Videos: Agent X markets to 179 percent growth rate

Videos: Agent X markets to 179 percent growth rate

Agent X is a "digital + live" agency in downtown Grand Rapids. Courtesy Agent X

Thanks to an impressive 179 percent growth rate over the past three years, Grand Rapids-based Agent X was recently ranked 1,637th on Inc. magazine’s sixth-annual list of the 5,000 fastest growing private companies in the United States.

The digital and experiential agency focuses on “creating and implementing digital, interactive and live experiences,” said Brian Steketee, founding partner and chief alchemist.

“When we launched this agency, it was (with) this premise: digital plus live,” he said. “It’s about asking, ‘How are we going to build a business that is about bringing advanced technology to create unique consumer experiences at the point between brands and their consumers?’

“If you can’t captivate the attention and create value between the brand and the consumer . . . it’s not going to be effective. Those words mean to me than things like smiles and ‘thank yous.’ It’s about making memories and people thinking, ‘I’m really glad I spent time with that brand.’”

Agent X aims to build that relationship through interactive technology events, mostly targeting the millennial generation. Most of Agent X’s employees are under 30, Steketee said, making them a qualified workforce for reaching the digital-native market.
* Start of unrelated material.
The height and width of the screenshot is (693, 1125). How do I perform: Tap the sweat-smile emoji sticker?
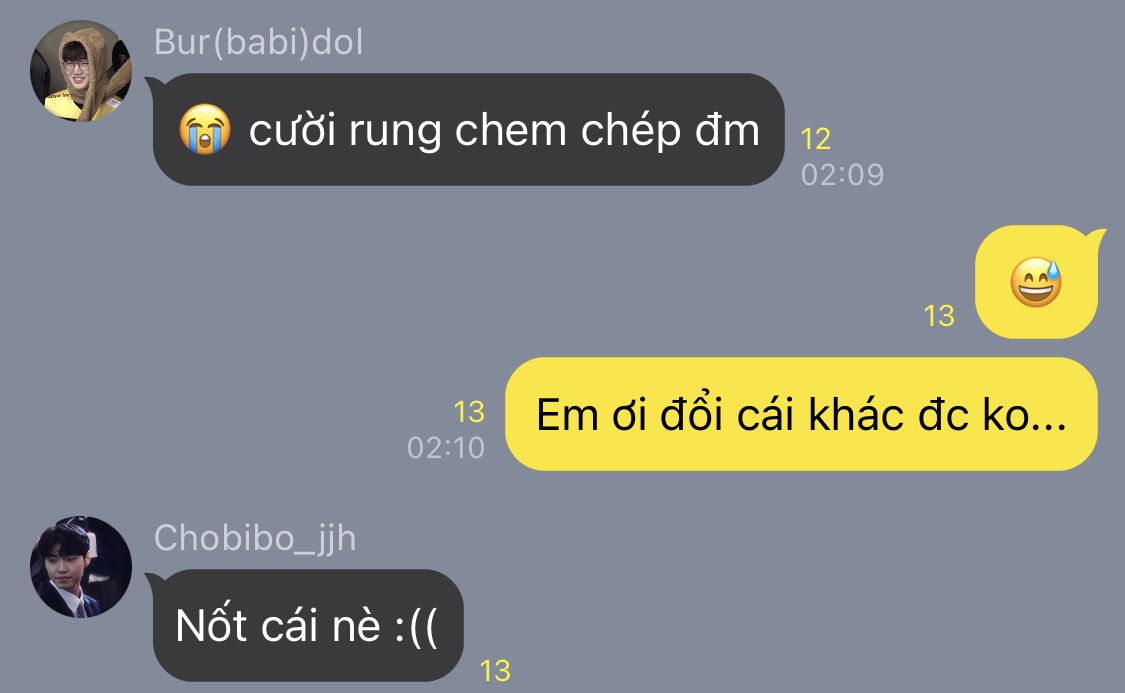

Steketee, originally from Grand Rapids, got his degree in marketing and business administration from Colorado State University, before moving to Chicago.
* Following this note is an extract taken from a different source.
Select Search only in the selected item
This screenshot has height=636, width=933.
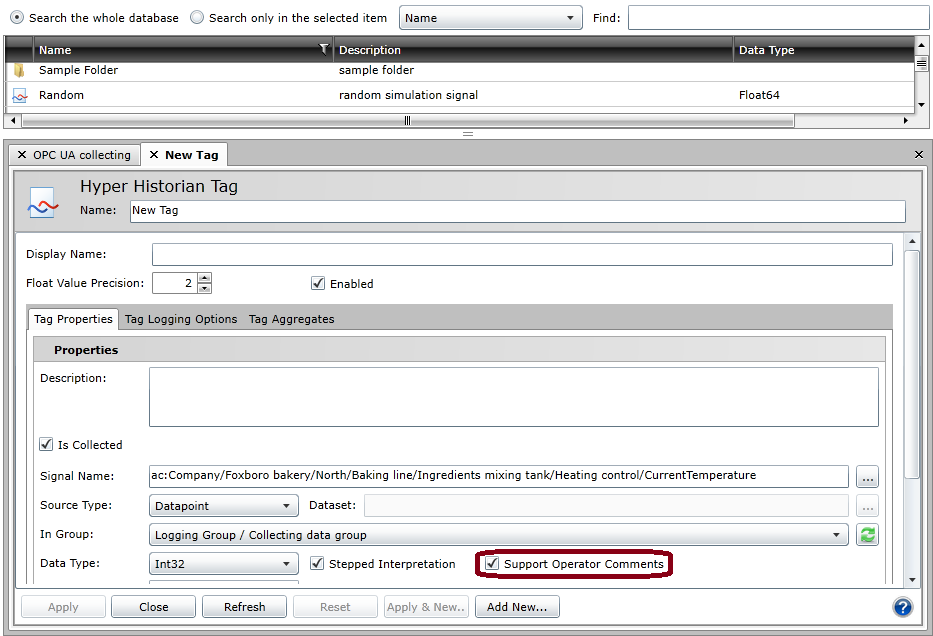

The business launched in 2007 under the name Steketee/Greiner and Co., before merging into Agent X.

Agent X now has offices in Grand Rapids and St. Louis, with its home base in the 38 Commerce building downtown.

The company recently saw success with its "Charter Communications Charter Center Stage Battle of the Bands" event, which won best digital marketing campaign for Cable Fax’s Best of the Web 2012.
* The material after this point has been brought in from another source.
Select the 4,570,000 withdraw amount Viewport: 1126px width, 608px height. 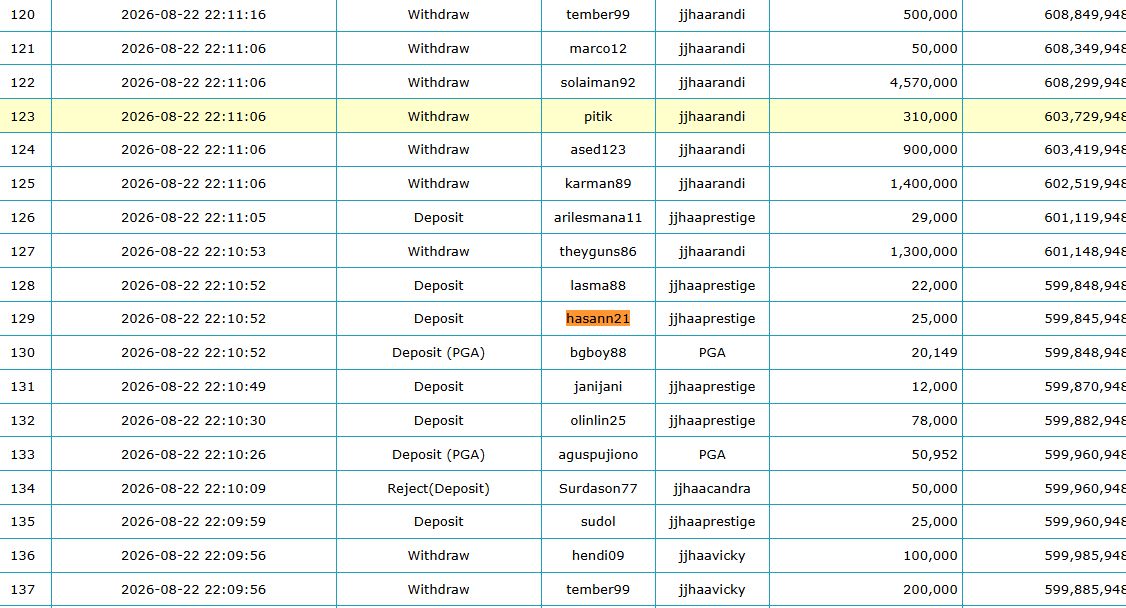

“The idea was Charter was looking to become more relevant with college students as they were moving into their apartments,” Steketee said. “We wanted to give a local band a chance to be in the limelight, play center stage in front of a real act.”

After creating an online contest for the event, Agent X brought in the lighting crew from Coldplay and the executive producer for Britney Spears for a festival featuring Panic! At The Disco, Plain White T’s and Fitz and Tantrums.

Agent X also helped create the world’s first Norton Cybercrime Index on an inflatable sphere that was interactive like a tablet. Simultaneous events were held in New York and London, allowing the public to interact with the sphere. The trick, Steketee said, was creating programs that formatted to the shape of a circle.

What Agent X created looked like something out of a Star Trek film, and won for best consumer engagement event marketer for the 2012 Ex Awards.

The company is also working on a 360 Immersion prototype, which will allow events to be attended and viewed online, using multiple live cameras.

“What we do is about bringing unique technology we build to create transformational experiences for consumers,” Steketee said. “We can bring them to events and sponsorship where they can be interactive.”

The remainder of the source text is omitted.